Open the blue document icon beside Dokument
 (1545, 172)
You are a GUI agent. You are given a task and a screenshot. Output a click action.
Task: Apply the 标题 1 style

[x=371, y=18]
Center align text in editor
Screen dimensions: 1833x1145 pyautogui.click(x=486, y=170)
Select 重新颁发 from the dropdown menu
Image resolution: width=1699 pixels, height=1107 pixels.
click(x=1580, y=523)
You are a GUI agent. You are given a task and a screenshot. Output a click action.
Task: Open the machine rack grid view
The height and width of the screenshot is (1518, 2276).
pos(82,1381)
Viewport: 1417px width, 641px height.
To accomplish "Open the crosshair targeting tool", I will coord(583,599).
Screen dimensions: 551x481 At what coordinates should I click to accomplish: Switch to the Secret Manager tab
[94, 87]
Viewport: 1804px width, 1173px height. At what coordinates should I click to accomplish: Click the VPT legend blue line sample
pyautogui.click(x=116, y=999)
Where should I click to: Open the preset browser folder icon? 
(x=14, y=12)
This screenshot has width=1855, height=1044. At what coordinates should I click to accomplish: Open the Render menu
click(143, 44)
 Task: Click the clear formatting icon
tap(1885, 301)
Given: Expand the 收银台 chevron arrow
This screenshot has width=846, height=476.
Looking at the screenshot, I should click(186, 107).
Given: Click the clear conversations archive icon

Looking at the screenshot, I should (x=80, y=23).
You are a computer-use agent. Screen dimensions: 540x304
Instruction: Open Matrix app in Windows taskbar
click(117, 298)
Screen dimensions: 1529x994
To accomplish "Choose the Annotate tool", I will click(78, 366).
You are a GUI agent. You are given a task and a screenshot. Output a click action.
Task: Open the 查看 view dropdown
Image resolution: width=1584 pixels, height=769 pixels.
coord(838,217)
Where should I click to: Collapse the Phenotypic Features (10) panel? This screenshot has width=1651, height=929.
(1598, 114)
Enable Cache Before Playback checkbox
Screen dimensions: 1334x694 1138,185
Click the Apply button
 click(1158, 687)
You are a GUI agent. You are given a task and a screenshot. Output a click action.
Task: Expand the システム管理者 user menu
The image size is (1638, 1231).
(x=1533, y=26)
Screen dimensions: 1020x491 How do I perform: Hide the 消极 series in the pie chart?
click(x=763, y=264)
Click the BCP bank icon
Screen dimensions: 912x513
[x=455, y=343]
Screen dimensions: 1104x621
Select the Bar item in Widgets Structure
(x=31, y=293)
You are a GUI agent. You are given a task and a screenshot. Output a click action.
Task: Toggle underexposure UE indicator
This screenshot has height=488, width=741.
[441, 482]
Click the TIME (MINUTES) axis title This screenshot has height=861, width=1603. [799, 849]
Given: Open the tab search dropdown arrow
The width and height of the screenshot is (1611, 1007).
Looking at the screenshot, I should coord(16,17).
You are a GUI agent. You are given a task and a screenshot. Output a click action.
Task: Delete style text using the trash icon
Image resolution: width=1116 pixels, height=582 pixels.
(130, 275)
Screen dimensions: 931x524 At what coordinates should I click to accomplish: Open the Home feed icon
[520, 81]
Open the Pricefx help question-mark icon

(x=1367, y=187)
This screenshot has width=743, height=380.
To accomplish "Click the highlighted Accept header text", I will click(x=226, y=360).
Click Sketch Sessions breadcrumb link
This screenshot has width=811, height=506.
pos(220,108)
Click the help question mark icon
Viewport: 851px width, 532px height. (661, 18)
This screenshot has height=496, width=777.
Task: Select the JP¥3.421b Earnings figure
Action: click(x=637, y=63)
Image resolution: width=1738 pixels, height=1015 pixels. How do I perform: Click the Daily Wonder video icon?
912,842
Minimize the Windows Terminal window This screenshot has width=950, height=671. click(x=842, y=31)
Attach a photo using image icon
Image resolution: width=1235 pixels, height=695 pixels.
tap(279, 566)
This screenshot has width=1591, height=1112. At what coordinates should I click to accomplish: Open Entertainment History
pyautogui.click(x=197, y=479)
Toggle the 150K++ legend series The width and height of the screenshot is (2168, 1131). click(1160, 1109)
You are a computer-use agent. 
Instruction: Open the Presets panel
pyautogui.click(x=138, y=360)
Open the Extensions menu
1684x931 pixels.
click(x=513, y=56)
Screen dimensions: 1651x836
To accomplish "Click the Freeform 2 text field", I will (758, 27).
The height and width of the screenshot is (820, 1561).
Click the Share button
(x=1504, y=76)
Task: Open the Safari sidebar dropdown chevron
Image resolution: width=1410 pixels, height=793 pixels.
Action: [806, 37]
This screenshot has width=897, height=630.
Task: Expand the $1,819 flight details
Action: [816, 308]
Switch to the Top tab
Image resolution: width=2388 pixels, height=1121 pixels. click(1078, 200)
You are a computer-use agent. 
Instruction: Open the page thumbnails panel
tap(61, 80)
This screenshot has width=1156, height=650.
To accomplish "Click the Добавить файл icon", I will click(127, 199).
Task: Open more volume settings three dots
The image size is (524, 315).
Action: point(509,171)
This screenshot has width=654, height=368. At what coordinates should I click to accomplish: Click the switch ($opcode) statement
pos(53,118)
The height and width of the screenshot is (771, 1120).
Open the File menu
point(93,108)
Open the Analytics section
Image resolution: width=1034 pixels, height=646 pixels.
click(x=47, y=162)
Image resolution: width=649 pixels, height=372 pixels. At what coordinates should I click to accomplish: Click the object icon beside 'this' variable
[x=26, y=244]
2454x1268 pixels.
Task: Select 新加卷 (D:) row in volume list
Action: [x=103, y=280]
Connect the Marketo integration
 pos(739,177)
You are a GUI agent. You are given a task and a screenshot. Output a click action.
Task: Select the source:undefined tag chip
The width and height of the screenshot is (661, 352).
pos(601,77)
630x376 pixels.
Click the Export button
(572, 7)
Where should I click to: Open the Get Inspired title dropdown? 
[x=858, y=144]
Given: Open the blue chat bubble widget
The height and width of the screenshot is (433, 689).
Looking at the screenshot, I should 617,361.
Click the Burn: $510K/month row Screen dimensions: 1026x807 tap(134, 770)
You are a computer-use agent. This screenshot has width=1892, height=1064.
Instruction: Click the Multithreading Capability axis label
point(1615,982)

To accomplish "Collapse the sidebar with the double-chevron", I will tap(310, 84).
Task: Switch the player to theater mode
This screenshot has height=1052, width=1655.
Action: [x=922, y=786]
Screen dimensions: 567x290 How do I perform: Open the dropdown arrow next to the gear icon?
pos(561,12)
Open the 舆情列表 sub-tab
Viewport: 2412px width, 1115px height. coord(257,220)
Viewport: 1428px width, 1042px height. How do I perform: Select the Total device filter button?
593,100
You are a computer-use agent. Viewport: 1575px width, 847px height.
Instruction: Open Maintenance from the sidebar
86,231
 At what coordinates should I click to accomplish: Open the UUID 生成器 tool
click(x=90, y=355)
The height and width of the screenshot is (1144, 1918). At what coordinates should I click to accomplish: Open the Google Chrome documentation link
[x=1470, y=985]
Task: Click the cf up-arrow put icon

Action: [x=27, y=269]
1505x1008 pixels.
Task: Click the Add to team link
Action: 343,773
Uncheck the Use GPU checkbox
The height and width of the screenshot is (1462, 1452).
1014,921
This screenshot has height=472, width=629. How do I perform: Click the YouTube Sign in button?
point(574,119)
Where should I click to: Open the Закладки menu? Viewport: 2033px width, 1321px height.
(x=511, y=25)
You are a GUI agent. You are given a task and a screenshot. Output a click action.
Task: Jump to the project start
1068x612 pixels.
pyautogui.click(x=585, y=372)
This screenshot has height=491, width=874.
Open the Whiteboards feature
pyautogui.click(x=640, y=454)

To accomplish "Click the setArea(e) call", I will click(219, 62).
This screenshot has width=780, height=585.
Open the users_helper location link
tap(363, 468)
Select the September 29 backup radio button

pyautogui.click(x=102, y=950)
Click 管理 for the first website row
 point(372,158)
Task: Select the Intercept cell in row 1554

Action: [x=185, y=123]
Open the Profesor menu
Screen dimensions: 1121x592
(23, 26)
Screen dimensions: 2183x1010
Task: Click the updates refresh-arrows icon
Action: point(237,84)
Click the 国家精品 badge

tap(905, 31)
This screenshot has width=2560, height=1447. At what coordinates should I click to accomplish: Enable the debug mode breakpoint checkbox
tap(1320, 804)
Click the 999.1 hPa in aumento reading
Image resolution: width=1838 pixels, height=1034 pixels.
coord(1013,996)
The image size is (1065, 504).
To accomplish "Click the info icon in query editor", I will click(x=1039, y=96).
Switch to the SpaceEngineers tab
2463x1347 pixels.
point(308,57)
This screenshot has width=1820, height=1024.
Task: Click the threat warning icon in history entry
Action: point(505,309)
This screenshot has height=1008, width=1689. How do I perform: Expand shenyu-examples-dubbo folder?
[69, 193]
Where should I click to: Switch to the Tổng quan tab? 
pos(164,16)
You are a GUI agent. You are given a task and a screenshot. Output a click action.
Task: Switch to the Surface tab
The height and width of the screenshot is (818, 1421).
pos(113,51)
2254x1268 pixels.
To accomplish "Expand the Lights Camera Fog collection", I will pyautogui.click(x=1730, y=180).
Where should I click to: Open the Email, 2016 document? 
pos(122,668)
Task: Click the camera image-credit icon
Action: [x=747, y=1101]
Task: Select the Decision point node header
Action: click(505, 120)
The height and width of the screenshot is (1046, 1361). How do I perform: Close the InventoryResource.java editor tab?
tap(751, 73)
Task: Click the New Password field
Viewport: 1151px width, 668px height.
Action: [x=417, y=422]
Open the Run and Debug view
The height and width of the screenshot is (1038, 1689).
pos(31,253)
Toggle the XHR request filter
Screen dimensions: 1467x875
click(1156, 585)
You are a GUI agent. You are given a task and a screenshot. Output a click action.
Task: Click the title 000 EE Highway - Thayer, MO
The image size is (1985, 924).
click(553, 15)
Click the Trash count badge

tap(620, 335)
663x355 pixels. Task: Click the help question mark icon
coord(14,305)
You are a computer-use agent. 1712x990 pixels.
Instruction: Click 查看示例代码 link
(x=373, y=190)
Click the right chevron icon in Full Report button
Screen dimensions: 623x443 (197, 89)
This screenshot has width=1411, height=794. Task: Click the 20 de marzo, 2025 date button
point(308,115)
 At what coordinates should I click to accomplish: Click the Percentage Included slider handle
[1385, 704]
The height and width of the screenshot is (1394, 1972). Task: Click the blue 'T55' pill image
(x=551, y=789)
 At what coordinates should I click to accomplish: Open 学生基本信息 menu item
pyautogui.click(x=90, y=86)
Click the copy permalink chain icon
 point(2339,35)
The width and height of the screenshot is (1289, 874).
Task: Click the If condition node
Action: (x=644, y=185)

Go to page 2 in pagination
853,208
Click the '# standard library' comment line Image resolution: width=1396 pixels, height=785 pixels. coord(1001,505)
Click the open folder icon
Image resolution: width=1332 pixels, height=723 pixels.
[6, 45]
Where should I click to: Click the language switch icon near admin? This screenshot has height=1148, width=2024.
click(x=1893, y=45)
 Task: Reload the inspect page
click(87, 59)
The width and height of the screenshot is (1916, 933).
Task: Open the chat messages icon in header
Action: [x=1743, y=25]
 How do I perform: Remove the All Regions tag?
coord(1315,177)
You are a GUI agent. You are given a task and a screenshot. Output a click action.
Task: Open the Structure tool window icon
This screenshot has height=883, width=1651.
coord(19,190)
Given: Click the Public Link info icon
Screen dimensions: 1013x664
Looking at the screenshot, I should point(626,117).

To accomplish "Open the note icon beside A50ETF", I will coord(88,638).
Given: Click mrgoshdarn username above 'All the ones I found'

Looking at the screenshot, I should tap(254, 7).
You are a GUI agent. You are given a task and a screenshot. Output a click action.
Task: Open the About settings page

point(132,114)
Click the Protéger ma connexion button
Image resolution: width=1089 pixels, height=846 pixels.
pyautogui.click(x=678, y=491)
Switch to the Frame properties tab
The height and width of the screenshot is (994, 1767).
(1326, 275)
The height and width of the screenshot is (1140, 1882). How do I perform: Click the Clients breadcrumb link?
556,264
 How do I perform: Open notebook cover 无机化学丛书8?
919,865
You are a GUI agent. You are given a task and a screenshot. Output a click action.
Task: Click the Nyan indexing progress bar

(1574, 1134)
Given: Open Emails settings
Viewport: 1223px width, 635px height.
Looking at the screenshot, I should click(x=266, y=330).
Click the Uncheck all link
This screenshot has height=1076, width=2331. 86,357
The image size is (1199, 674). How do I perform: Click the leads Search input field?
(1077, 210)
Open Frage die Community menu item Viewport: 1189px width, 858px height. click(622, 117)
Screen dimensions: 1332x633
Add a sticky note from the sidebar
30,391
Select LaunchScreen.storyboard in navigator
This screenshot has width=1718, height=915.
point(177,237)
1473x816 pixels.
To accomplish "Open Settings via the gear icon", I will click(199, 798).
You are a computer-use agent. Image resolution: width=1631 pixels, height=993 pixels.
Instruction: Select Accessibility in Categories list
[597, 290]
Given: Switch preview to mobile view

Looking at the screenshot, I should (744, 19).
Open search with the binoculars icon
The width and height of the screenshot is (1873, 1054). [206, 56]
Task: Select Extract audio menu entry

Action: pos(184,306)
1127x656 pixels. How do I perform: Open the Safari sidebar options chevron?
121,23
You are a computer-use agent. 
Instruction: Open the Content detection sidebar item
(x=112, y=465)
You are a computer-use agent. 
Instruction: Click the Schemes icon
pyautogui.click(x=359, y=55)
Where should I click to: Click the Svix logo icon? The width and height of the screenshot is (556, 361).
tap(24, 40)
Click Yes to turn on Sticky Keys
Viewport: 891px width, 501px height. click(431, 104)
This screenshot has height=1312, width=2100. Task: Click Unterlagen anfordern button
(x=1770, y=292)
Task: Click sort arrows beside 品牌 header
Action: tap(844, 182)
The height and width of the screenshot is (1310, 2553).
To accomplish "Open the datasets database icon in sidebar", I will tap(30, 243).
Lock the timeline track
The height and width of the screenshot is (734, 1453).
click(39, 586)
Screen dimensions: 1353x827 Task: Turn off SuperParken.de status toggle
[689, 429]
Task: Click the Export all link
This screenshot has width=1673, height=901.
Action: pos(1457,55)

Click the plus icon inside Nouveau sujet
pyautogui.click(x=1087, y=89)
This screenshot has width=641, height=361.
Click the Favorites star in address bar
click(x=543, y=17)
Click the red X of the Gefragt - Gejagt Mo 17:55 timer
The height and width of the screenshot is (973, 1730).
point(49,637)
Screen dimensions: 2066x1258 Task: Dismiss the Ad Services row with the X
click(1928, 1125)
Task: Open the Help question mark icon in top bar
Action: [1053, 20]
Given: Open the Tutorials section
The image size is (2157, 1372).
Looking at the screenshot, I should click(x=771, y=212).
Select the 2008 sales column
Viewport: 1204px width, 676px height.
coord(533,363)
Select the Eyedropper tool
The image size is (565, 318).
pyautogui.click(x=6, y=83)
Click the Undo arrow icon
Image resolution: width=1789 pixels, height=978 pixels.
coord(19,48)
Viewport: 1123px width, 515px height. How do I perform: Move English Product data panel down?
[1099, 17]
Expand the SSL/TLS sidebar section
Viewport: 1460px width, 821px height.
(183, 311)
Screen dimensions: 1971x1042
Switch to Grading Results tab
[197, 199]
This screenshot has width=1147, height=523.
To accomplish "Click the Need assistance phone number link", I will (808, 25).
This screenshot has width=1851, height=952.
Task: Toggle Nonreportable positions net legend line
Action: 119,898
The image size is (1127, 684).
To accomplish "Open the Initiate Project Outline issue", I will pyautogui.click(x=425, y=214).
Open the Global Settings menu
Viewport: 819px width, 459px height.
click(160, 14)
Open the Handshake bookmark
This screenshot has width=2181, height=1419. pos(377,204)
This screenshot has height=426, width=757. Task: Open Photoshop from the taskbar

What you have to do: Exactly repeat the lines above, from the opening line through the one with "Select 重新颁发 from the dropdown menu", and include nothing else.

Answer to this task:
Open the blue document icon beside Dokument
 (1545, 172)
You are a GUI agent. You are given a task and a screenshot. Output a click action.
Task: Apply the 标题 1 style

[x=371, y=18]
Center align text in editor
Screen dimensions: 1833x1145 pyautogui.click(x=486, y=170)
Select 重新颁发 from the dropdown menu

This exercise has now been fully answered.